Item-finding records
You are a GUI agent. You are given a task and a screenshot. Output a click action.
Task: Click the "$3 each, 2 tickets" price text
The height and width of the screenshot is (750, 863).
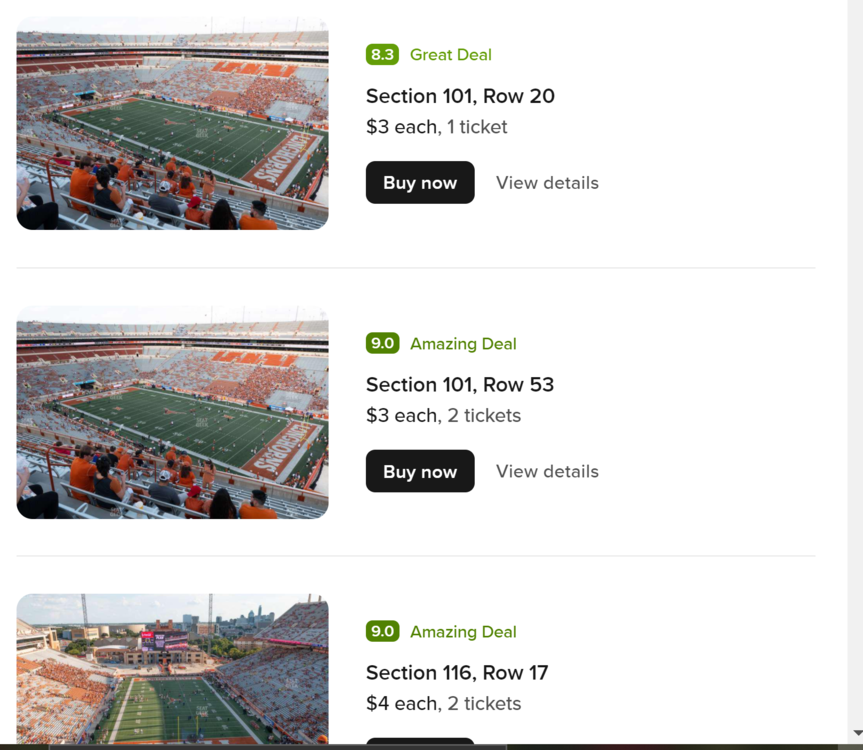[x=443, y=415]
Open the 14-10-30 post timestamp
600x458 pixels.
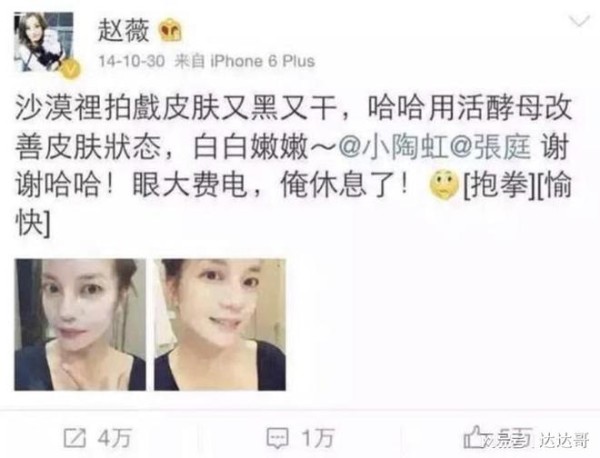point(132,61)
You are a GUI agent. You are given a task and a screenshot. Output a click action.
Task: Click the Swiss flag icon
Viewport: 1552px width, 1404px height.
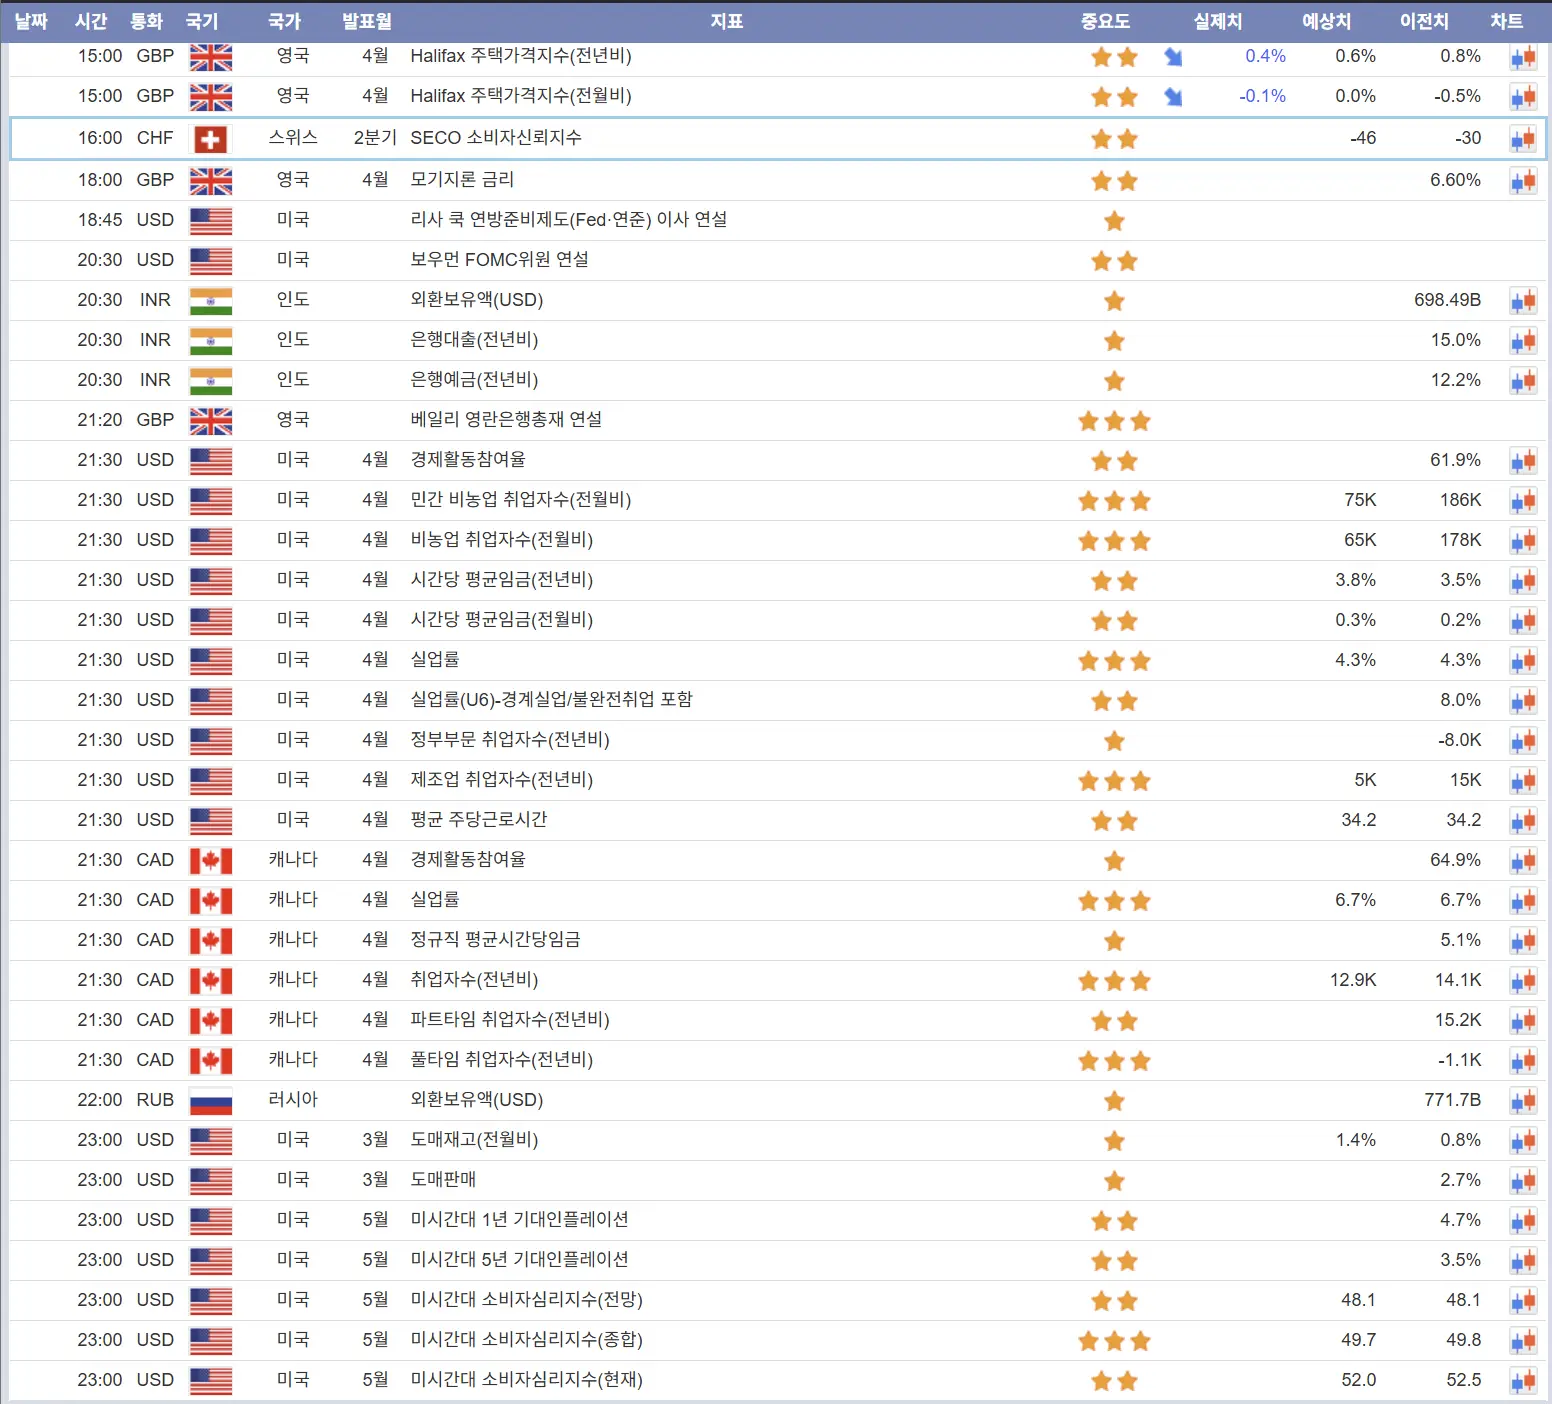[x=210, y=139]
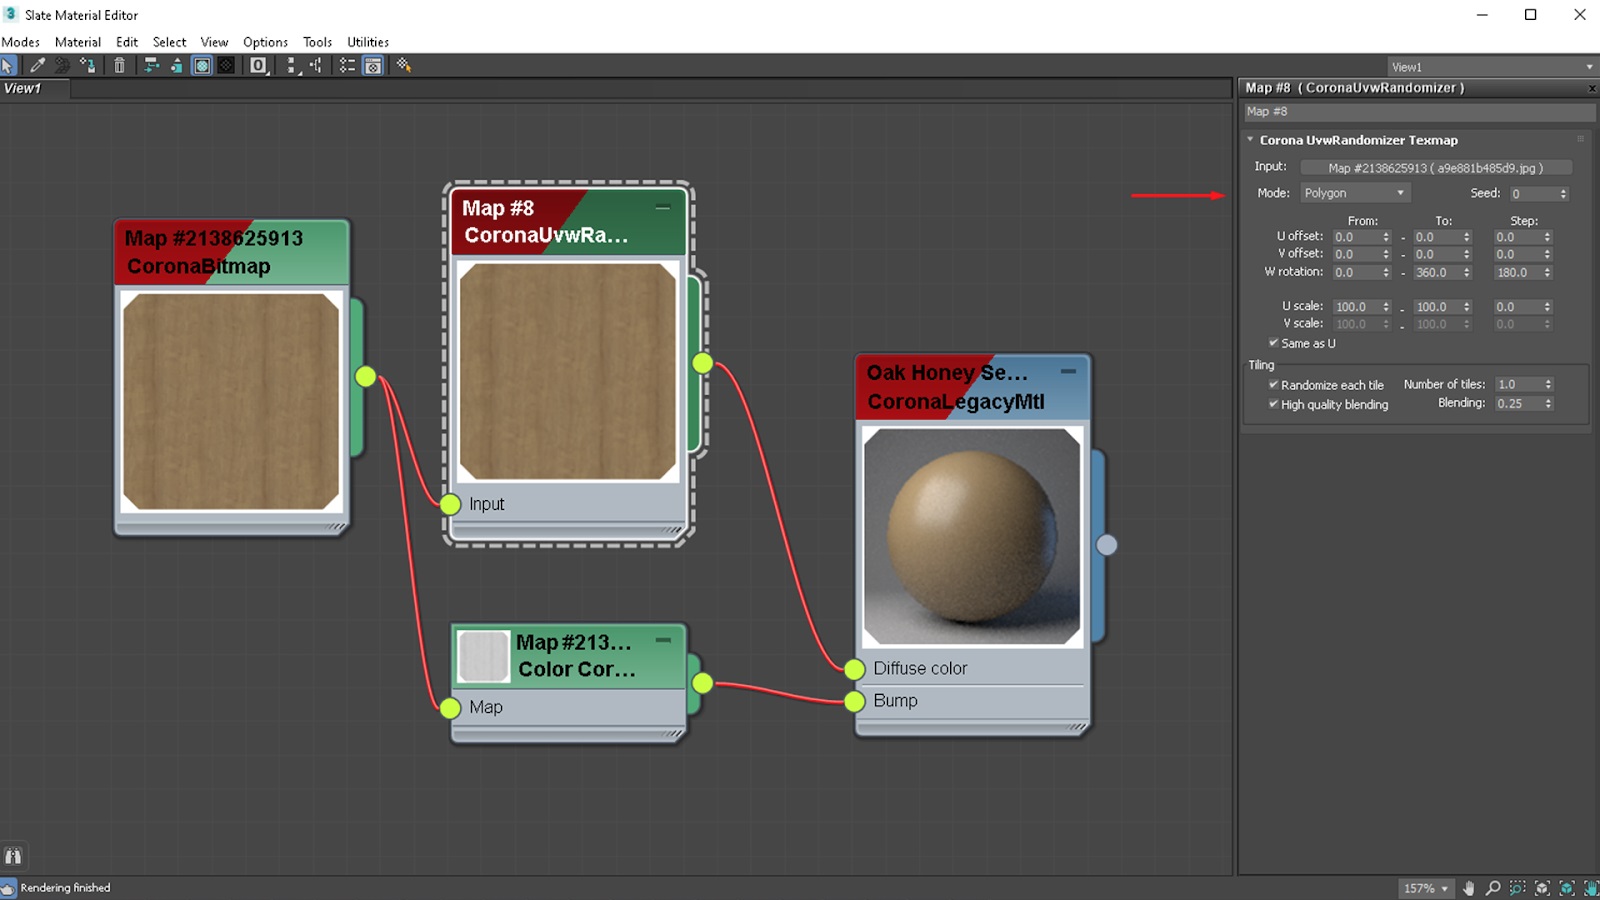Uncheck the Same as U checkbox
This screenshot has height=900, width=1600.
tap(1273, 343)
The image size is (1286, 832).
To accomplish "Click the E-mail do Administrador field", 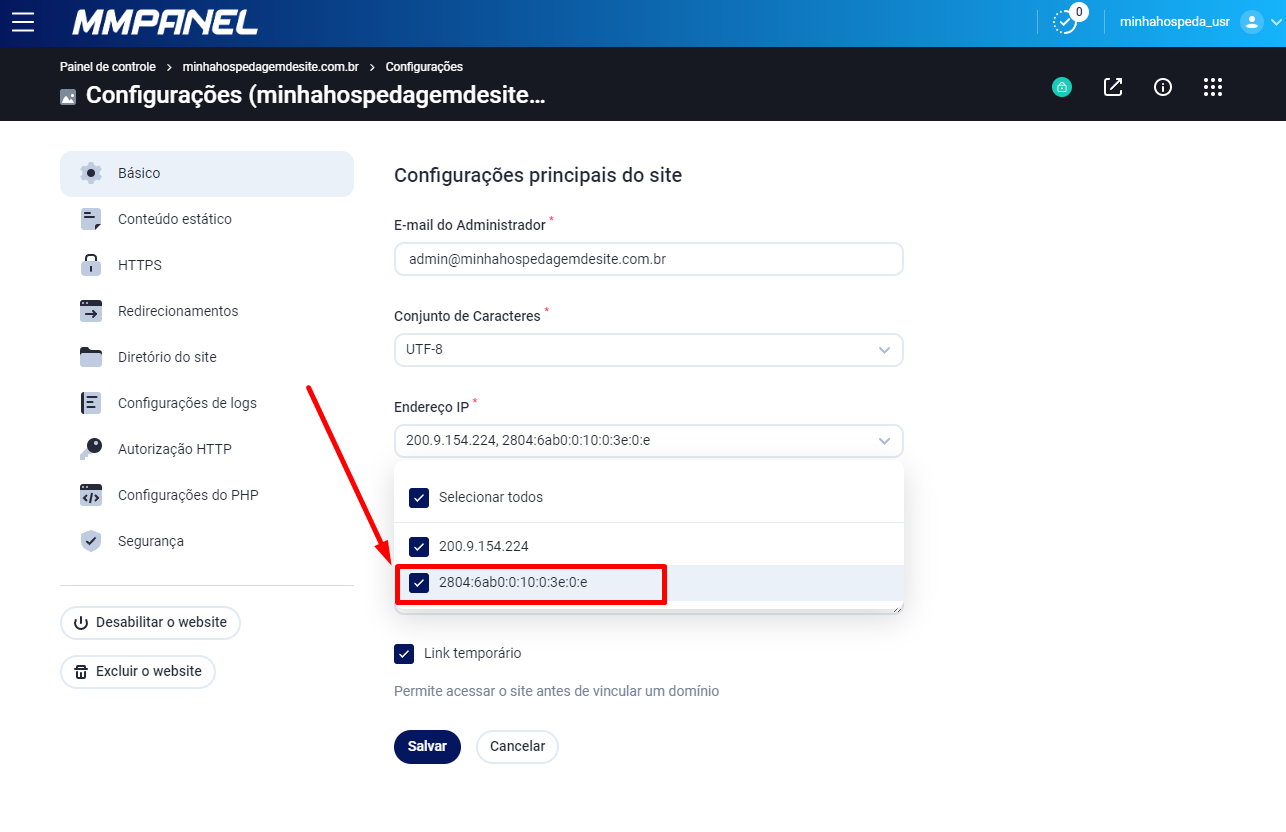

• TASK GOAL
Copy all of the data above word for word, omitting the pictures from your answer.

• RESPONSE
You are a GUI agent. You are given a task and a screenshot. Output a click action.
Task: Click the "$3 each, 2 tickets" price text
The height and width of the screenshot is (750, 863).
[x=443, y=415]
Open the 14-10-30 post timestamp
600x458 pixels.
point(132,61)
You are a GUI agent. You are given a task and a screenshot. Output a click action.
Task: Click the Swiss flag icon
Viewport: 1552px width, 1404px height.
[x=210, y=139]
Uncheck the Same as U checkbox
This screenshot has height=900, width=1600.
tap(1273, 343)
The image size is (1286, 832).
To accomplish "Click the E-mail do Administrador field", 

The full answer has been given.